Eppure siete stati proprio voi definiti “antidemocratici” quando, con le vostre proteste, avete fatto saltare il convegno di Maurizio Molinari alla Federico II. Perché vi siete scagliati contro il direttore di Repubblica?
Secondo noi La Repubblica asseconda l’apparato propagandistico israeliano attraverso la diffusione di notizie mirate. Ma non volevamo impedirgli di parlare in università, solo di fare un monologo. Puntavamo piuttosto a un dibattito. Abbiamo delle registrazioni in cui diciamo ai responsabili della Digos di volere un incontro con Molinari per intavolare un dibattito che facesse emergere anche la nostra posizione, ma ci è stato negato. Chi è l'”antidemocratico”?

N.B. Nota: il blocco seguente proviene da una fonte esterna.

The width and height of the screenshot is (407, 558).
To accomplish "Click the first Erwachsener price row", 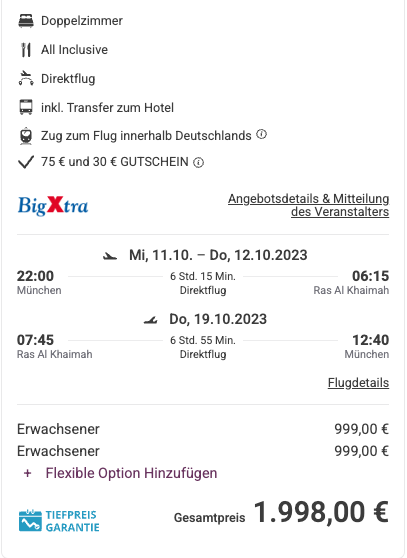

Inoltre, essere antidemocratici, quindi esercitare la censura, presuppone il fatto di trovarsi in una posizione di potere, cosa che gli studenti e le classi popolari non hanno. La veemenza con cui abbiamo reagito al convegno di Molinari alla Federico II era proprio motivata dal fatto che in questi sei mesi di genocidio palestinese non siamo stati ascoltati e non abbiamo visto un’alternativa all’apparato mediatico-propagandistico che si è sollevato in favore di Israele.

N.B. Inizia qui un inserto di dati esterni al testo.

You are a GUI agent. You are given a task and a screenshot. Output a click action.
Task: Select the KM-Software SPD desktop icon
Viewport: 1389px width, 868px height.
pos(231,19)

Parliamo dell’occupazione. Cosa vi ha spinto a occupare il rettorato della Federico II?
Abbiamo occupato il rettorato della Federico II per opporci all’accordo di Cooperazione Industriale, Scientifica e Tecnologica tra Italia e Israele. Il bando MAECI, la fondazione Med-Or, gli accordi accademici, economici e militari con Israele e alcune sue università rappresentano per noi la complicità delle università italiane -non solo della Federico II- con il genocidio del popolo palestinese.
Il rettore della Federico II Matteo Lorito -come il rettore dell’Orientale Roberto Tottoli- fa parte della Med-Or, una fondazione di Leonardo spa, tra i principali produttori ed esportatori di armi al mondo. La Federico II ha più volte invitato la Leonardo per convegni. Noi non vogliamo che le università diventino funzionali alle industrie belliche.
Fino a quando si protrarrà l’occupazione?
Occuperemo il rettorato della Federico II fino a quando non riusciremo ad avere un incontro col rettore e fino a quando non riusciremo a raggiungere i nostri obiettivi. Vogliamo che gli accordi con Leonardo e con le università israeliane vengano rescissi.
Siamo fiduciosi perché abbiamo visto che in questo periodo le manifestazioni e le occupazioni, come le nostre, stanno portando a dei risultati: il rettore di Bari ha deciso di uscire dalla Med-Or, il senato accademico della Bicocca di Milano ha dichiarato di non voler partecipare al bando MAECI, anche l’università di Torino e la Normale di Pisa hanno deciso di rompere gli accordi di cooperazione scientifico-tecnologica con Israele. In tutto questo, il nostro rettore non si è ancora espresso, è un silenzio che fa rumore.
I vostri prossimi appuntamenti sono datati 19 e 25 aprile. Puoi spiegarci per cosa manifesterete?
Il 19 aprile si svolgerà l’ultimo giorno del G7, al quale parteciperanno gli stessi ministri che hanno reso possibile il genocidio palestinese. In questa occasione faremo partire un corteo da Piazza Garibaldi, alle 9:30. Inoltre il 19 aprile si scenderà in piazza in tutto il mondo per lo sciopero globale per il clima, indetto da Fridays for future, un movimento climatico che si è sempre schierato dalla parte dei palestinesi.
Il 25 aprile vogliamo esprimere la necessità di supportare qualsiasi forma di lotta per la liberazione, in questo caso la liberazione del popolo palestinese, che si ritrova sotto un’occupazione militare. Come la resistenza italiana ha lottato per la fine dell’occupazione nazi-fascista, così riteniamo giusto che anche il popolo palestinese abbia questo diritto. Tra l’altro, lo stesso diritto internazionale riconosce l’autodeterminazione dei popoli e quindi la possibilità di difendersi da un’eventuale occupazione militare da parte di un altro Stato.